On Call?
Saturday, July 15, 2023
The Weeds Produce Beauty, Without Our Intervention or Work.
God’s Greatest Miracles Require Lots of Our Work!
Genesis 31:42
If the God of my father, the God of Abraham and the Fear of Isaac, had not been on my side, surely now you would have sent me away empty-handed. God saw my affliction and the labour of my hands, and rebuked you last night.
1 Corinthians 15:58
Therefore, my beloved, be steadfast, immovable, always excelling in the work of the Lord, because you know that in the Lord your labour is not in vain.
Words of Grace For Today
Work, in vain or not, there is always plenty of it for us sinner-saints, working in the church (the hospital for sinners) and without (the hospital for everyone.)
The Missionary Picnics
When I was young we went to the Lutheran missionary picnic each summer in Como Lake Park in St. Paul, Minnesota. We went because my father had heard a presentation when he was a teenager about how the Lutheran Church needed medical missionaries. So he went to medical school, did his residency and applied. They took a year to figure out what to do with him. By the time they figured out to send him to Tanganyika I was born and then one younger sister. Four years late we returned, my father deathly ill or we would have stayed. So each summer our family packed up for the picnic.

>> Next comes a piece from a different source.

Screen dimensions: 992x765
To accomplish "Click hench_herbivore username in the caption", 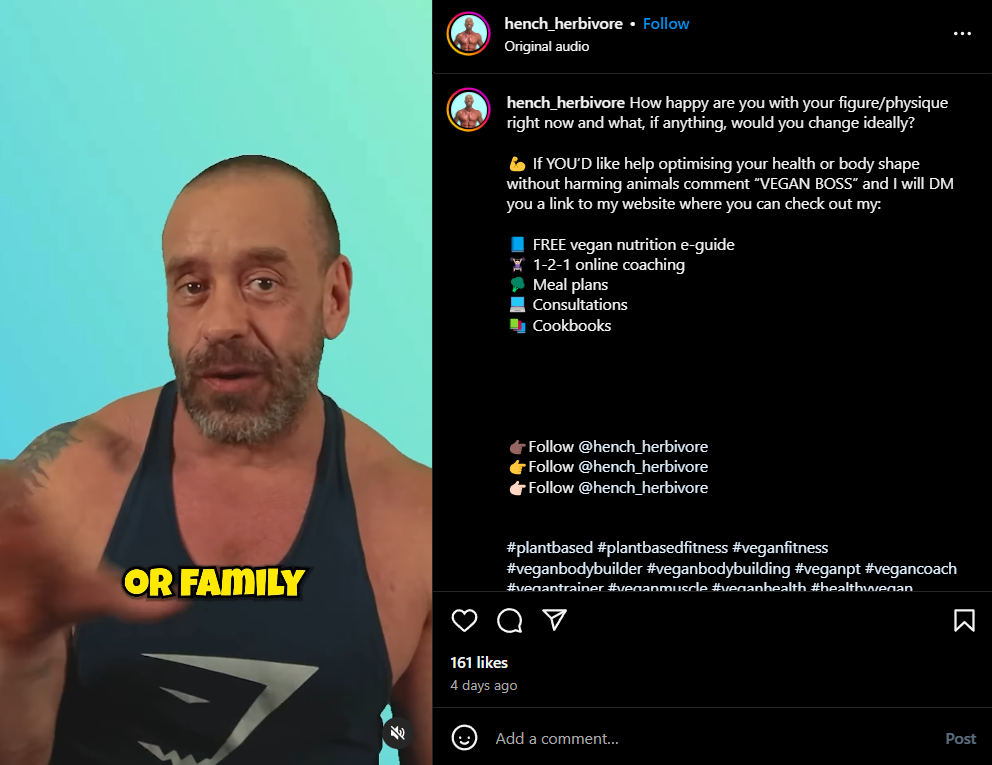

Attending were just us 11 kids, 2 parents, and between 20 to 30 other smaller families. Everyone brought their own plates, cups, silverware, food to share in pots, water melon to cut, and drinks. For our family the drink was always 2 or 3 A&W root beer in 1 gallon glass jugs, which we poured into cups held in one hand, by holding the jug with your index finger on the other hand in the round handle just big enough for one finger, flipping the jug around to support the body of the jug in the crook of your elbow.
There were prayers and singing, and always lots of stories to share of the missionaries still in the field, and from missionaries on furlough, and families like ours having returned years ago. And then finally a knife would slice the watermelon and we kids would have spitting contests to see who could spit a seed the furthest.

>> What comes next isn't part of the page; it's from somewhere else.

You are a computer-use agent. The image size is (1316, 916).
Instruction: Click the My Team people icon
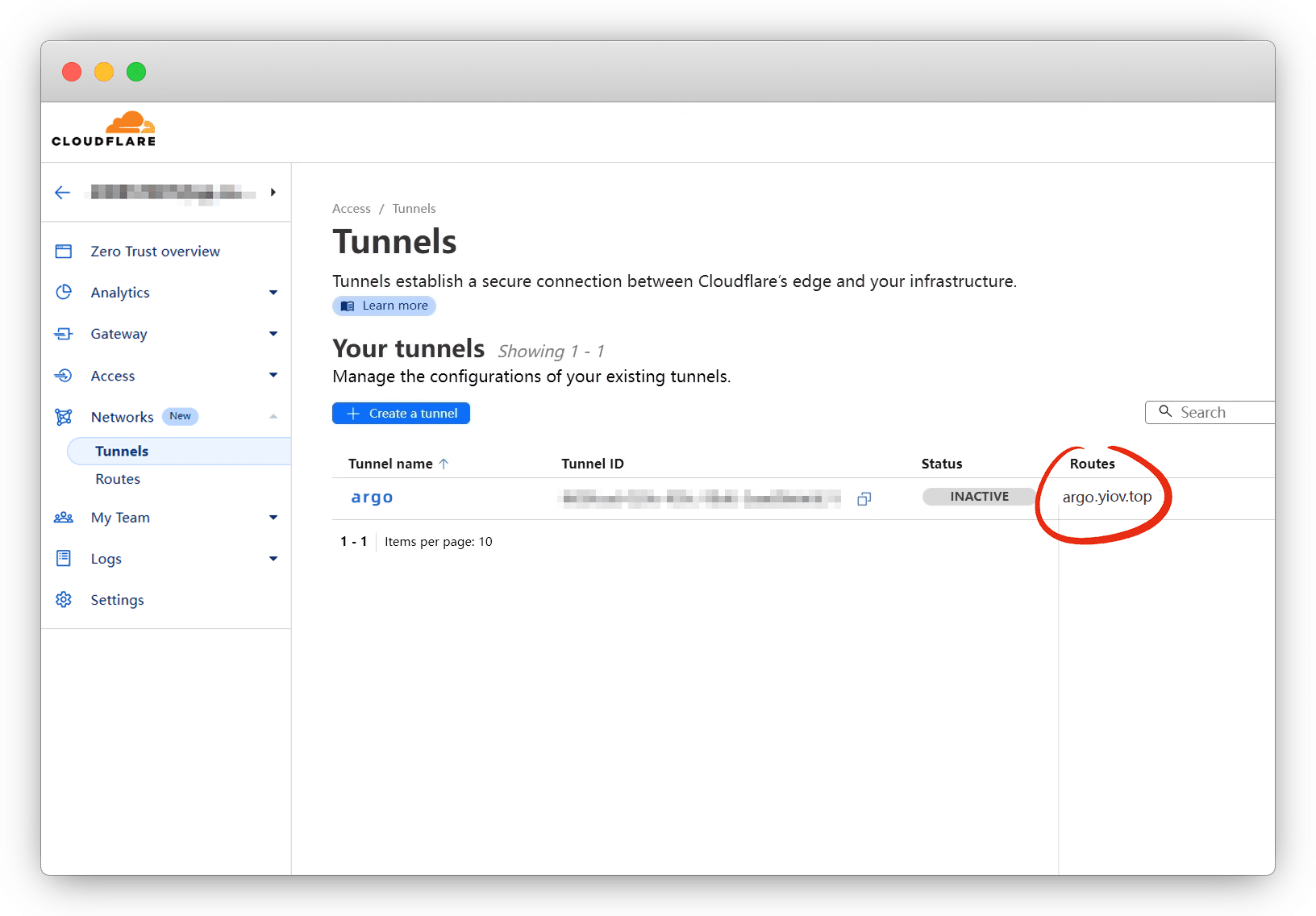click(x=64, y=518)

Afterwards we collected all the garbage (there wasn’t that much since there were no disposable dishes or silverware or cups), and all us kids were sent with small bags around the whole area to pick up garbage, leaving it cleaner than when we arrived. We didn’t bother with the watermelon seeds and I never saw watermelon growing there the following years.

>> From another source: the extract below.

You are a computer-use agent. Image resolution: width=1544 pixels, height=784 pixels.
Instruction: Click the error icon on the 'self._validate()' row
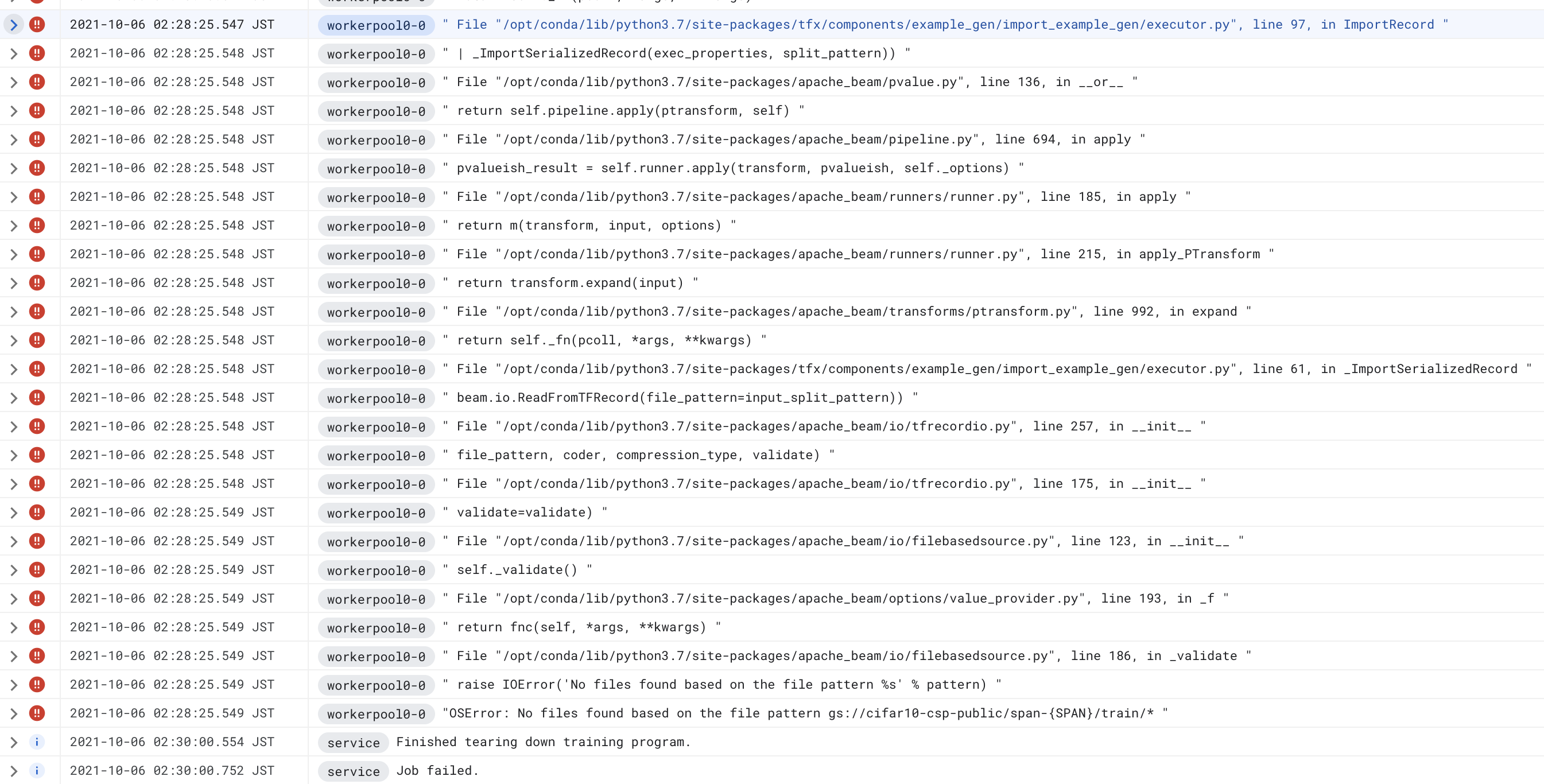click(37, 569)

This in Como Park, along the lake, with the picnic tables under tin roofs, plenty of garbage cans for clean up, washrooms sufficient, the golf course across road, and the fair grounds and the zoo a bit further away through the tree covered residential areas.
On August 6 we will read from Matthew 14 how Jesus and the disciples go into the wilderness. To be alone. No picnic tables. No facilities. No golf course. No houses nearby. No zoo, no fairgrounds.
But 5000 men and more women and children arrive. Jesus went to be alone to grieve John’s death at the hands of Herod. Yet Jesus has compassion on the huge crowd. Jesus heals their illnesses. (In Mark Jesus teaches them. In Luke Jesus does both!)
Then the disciples note that the people are hungry. Their solution is to have Jesus send them to the nearest towns. Let the imperial economy deal with them.
Jesus, instead, puts the 12 disciples to work. Handing out meagre rations that … turn out to be more than plenty! Afterwards on call again, this time for clean up, the disciples collect up 12 baskets of leftovers, one for each disciple. Lots of work handing out food to 5000 men and more women and children!
Imagine that for us today! If we can?
The other feast
Herod, in Matthew just before Jesus miraculous feeding of more than 5000, holds a feast to celebrate his own birthday. What a difference!
Herod fears the crowd (v. 5) and what his guests might think of him if he goes back on his word (v. 9). Jesus has compassion and cares for the crowd (v. 14), even though they had interrupted his desire to be alone, probably to grieve the death of John (13a).
Herod is tricked into putting John to death (v. 10). Jesus provides life by curing the sick (v. 14) and feeding the hungry (v. 19).
Boring (Matthew, New Interpreters Bible) states that these two stories are a “contrast between the two kingdoms” [p. 323]. Carter (Matthew and the Margins) goes further and states:
“Jesus’ act attacks the injustice of the sinful imperial system which ensures that the urban elite are well fed at the expense of the poor (Aristides, Roman Oration 11; Tacitus, Ann 2.33; 3.53-54). Jesus enacts an alternative system marked by compassion, sufficiency and shared resources.” [p. 305]
Lots of the ideas are from Stoffregen Matthew 14.13-21 Proper 13 – Year A at http://www.crossmarks.com/brian/matt14x13.htm
What does God have for us today? Receiving the benefits of a few miracles? Or have we already received those and God will call on us to be on duty, to feed the hungry and clean up afterwards?
The bottom line is truth: “Divine miracles can require a lot of human work.”